Because CARICOM has been collectively silent, member states have joined other groups to express their concern, voice their condemnation, and even vote against actions by governments within the Western hemisphere that have sought to maintain themselves in power through constitutional manipulation, rigged elections including partisan election machinery, stifling dissent, and the excessive use of force by the police and military. This has weakened CARICOM as an agency for advancing Caribbean interests.
This ought not to be the case. Rising-up from a history of slavery and indentured labour, of worker exploitation and human rights atrocities whose scars continue to mark the region today, Caribbean countries should be the strongest defenders of political, civil and human rights.

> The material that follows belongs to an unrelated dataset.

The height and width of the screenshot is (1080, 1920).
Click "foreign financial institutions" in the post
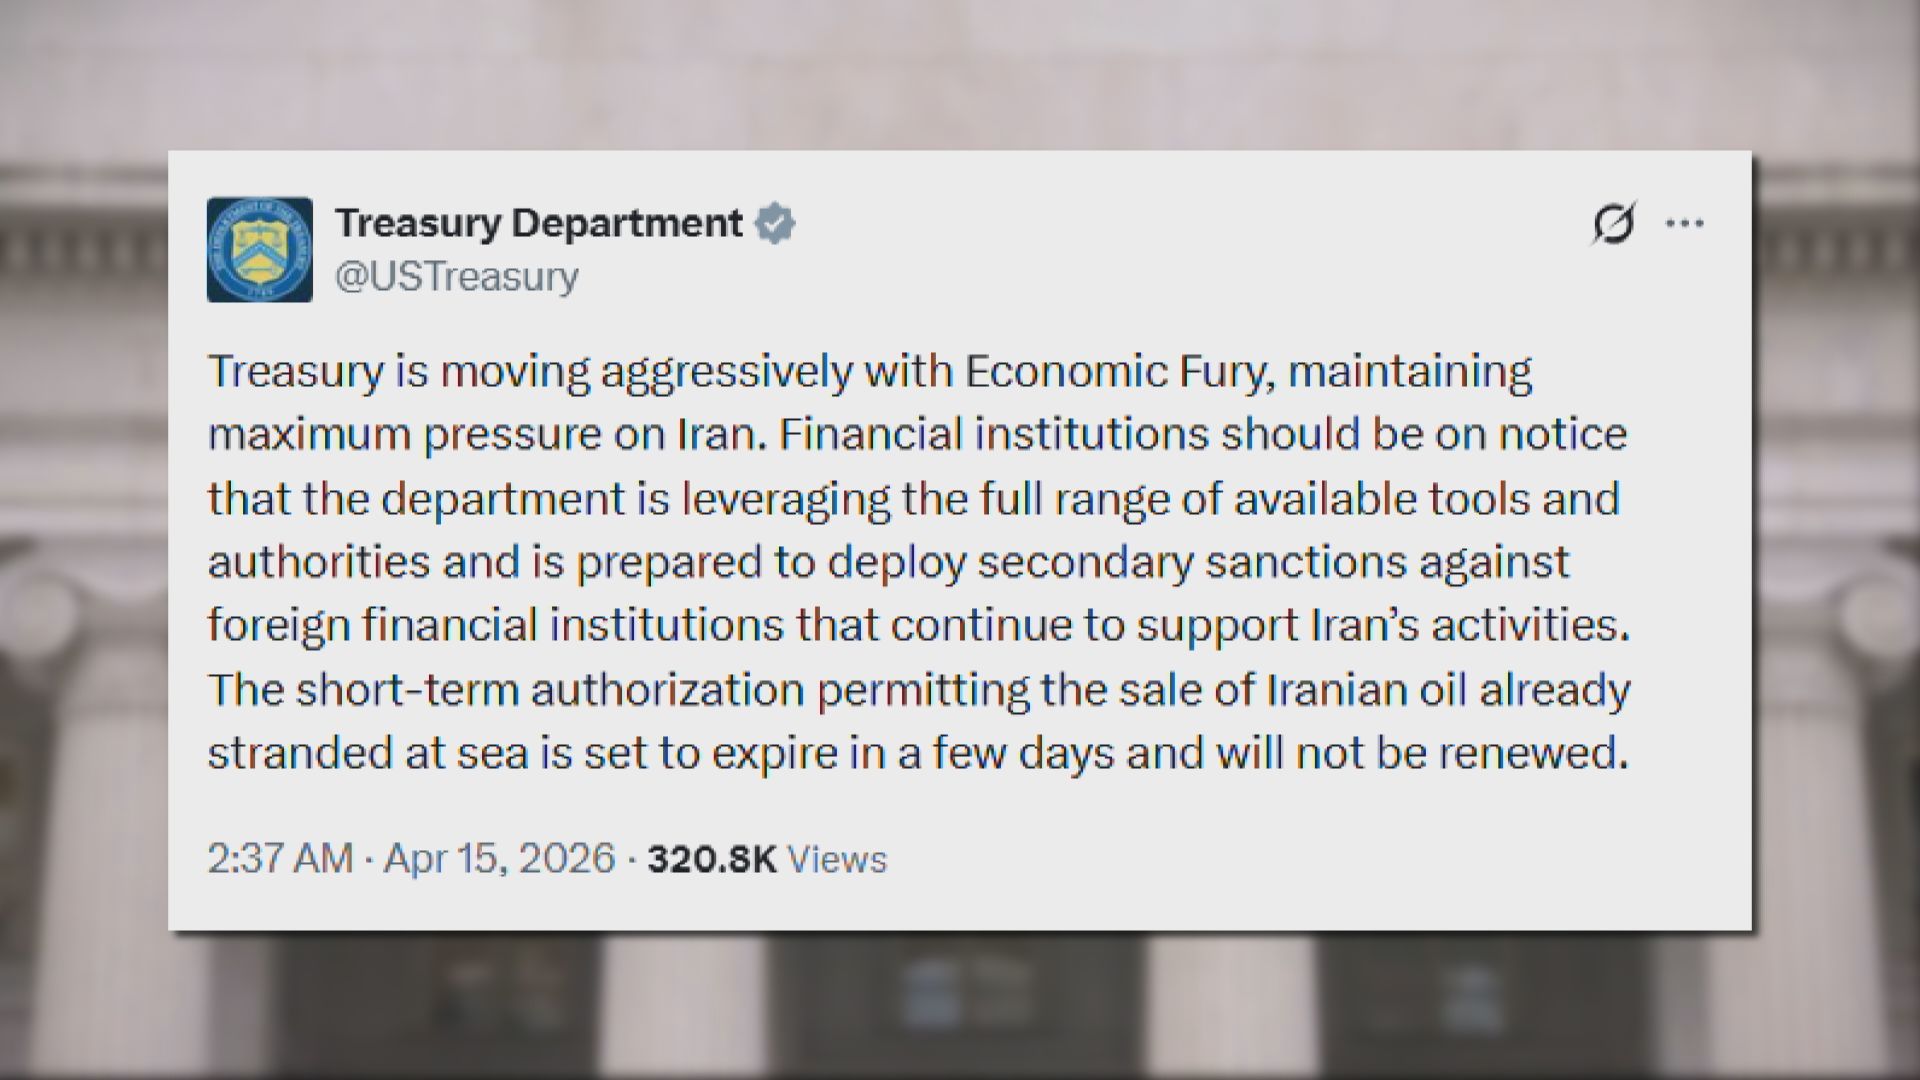pyautogui.click(x=495, y=626)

It is by winning those rights that Caribbean countries emerged into political independence and into some degree of economic self-determination. These are values that form part of the ethos of the Caribbean civilization, and they should be defended and upheld. For their erosion elsewhere, could eventually spread to the corrosion within CARICOM states of the values of freedom of speech and expression, of political and trade union association, of human equality, and of the institutions that preserve them. These are the very things that have occasioned high regard for the majority of Caribbean countries by their citizens, their visitors and their investors.
The CARICOM region, therefore, has a large stake in ensuring that democracy and human rights are upheld everywhere. In doing so, they ought not to apply double standards such as the world has witnessed by some powerful governments. Justice is not served by narrow political and economic interests.
But CARICOM silence should not be an option. The region should be steadfast in upholding principles of justice in political, human and economic rights globally, even as it stands-up for international respect for those principles in relation to itself.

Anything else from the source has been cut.